Chi è stato giovane e giovanissimo a Roma negli anni ’90, soprattutto chi ascoltava metal, prima o poi si sarebbe imbattuto, sulla rete locale TVA 40, in “Ottava Nota”, trasmissione di novità discografiche condotta da un singolare personaggio il quale, come si dice ‘non la mandava a dire’, demolendo – talvolta letteralmente – il disco di turno, elevando, all’opposto, il tal chitarrista al rango di ‘mostro’, addentrandosi in interminabili disquisizioni su formazioni, biogafie, etc…

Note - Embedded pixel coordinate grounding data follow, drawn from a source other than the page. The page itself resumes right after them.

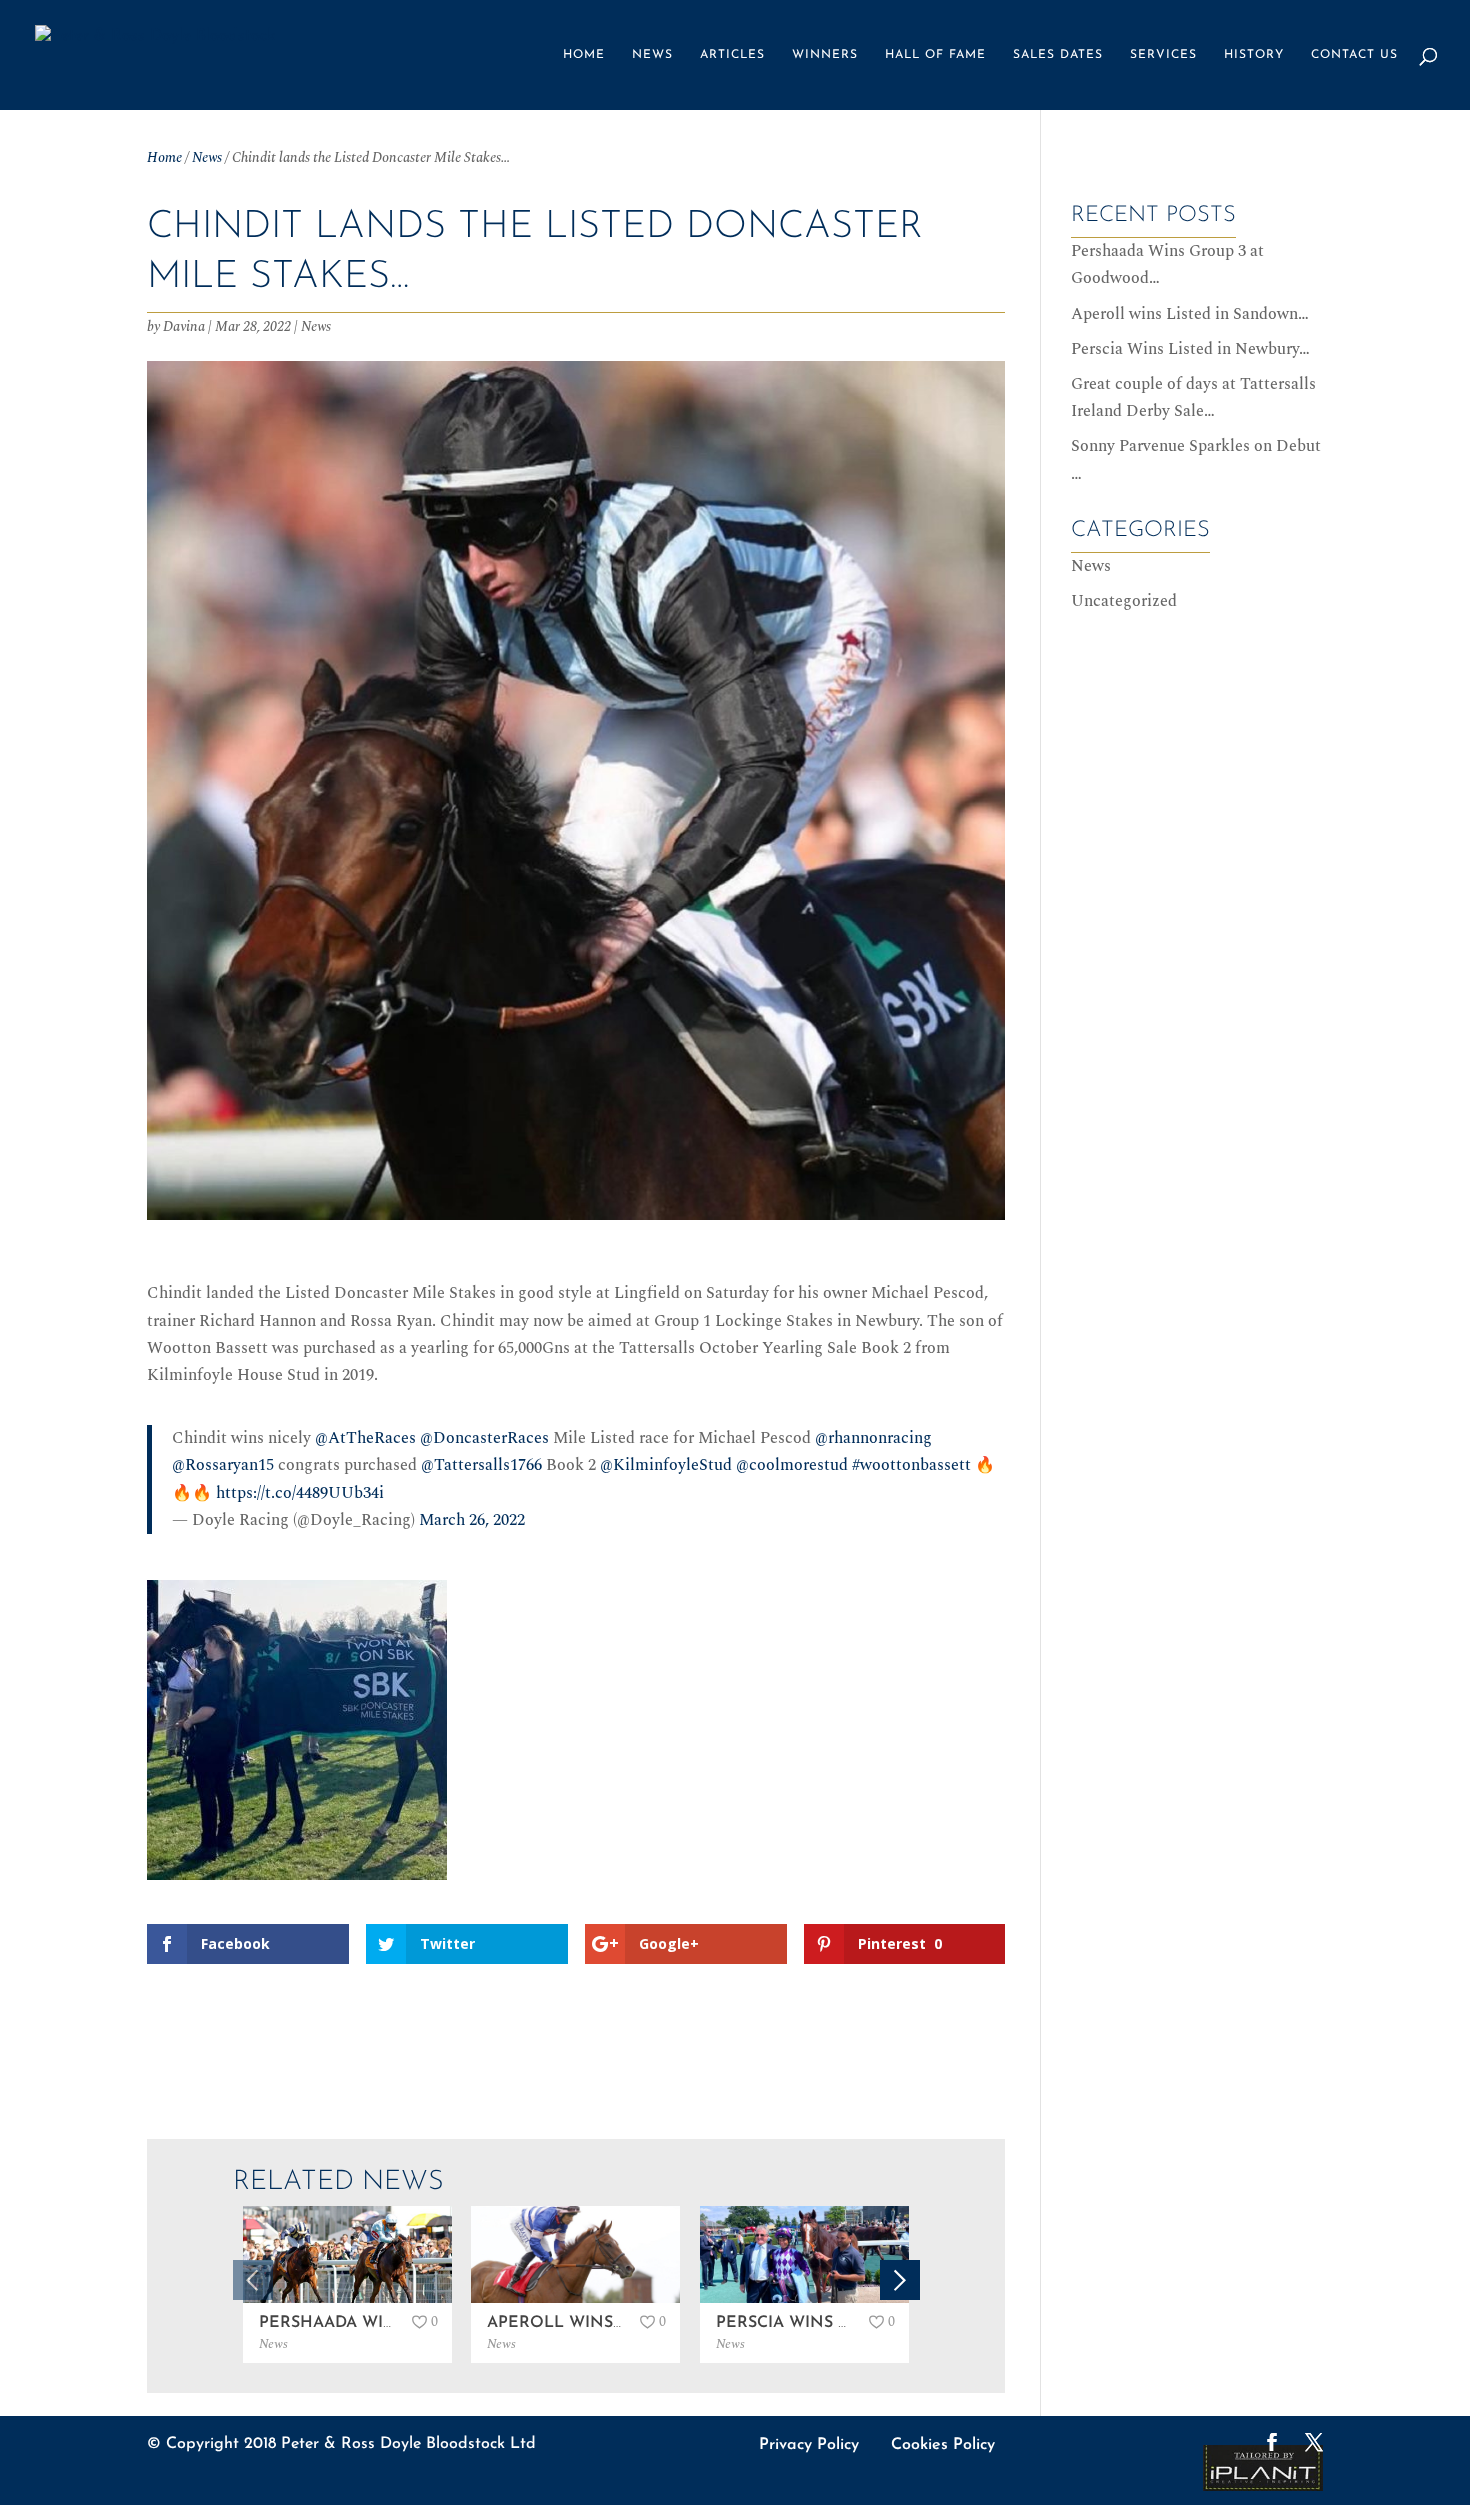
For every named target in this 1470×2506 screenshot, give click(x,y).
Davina (184, 326)
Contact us (1354, 55)
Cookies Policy (943, 2445)
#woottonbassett (911, 1465)
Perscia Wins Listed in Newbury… (1190, 349)
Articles (732, 55)
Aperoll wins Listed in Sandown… (1190, 314)
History (1254, 55)
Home (584, 55)
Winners (825, 55)
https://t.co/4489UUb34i (300, 1493)
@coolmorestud (792, 1465)
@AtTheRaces (365, 1438)
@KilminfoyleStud (666, 1465)
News (652, 55)
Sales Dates (1058, 55)
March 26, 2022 (472, 1520)
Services (1163, 55)
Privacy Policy (809, 2445)
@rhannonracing (873, 1438)
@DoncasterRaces (484, 1438)
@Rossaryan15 (223, 1465)
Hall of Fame (935, 55)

Già all’epoca il personaggio non era del tutto sconosciuto: qualcuno ne poteva ricordare gli sparuti trascorsi come musicista o le apparizioni nei programmi di Arbore; Verdone, che è un formidabile osservatore, capì prima di tanti le potenzialità del personaggio e lo portò sul set di “Maledetto il giorno che t’ho incontrato”.
Con Richard Benson, insomma, siamo cresciuti, anche assistendo, purtroppo, a un declino passato attraverso un grave incidente dai contorni mai chiariti, spettacoli dal vivo in cui il nostro si prestava al ludibrio generale, apparizioni televisive volte solo ad esaltarne gli aspetti più oltre le righe, fino alle tristi comparsate in un noto programma del pomeriggio.
Dispiace perché sembrava che negli ultimi tempi Richard Benson stesse tornando un po’ alle origini: l’aspetto sembrava migliorato, c’era, sembra, finalmente un disco ‘serio’ in fase di progettazione.
Avrebbe meritato altro percorso: non so quanto scientemente l’abbia voluto lui e quanto, purtroppo, il ‘sistema’ abbia cercato solo le urla, senza andare oltre: la cultura musicale era indiscutibile, ma il metal, il progressive e in generale la musica pop – rock suonata da chi sa suonare raramente viene considerata.
Resta quel filo di amarezza e tristezza per un pezzetto dei propri vent’anni che se n’è andato.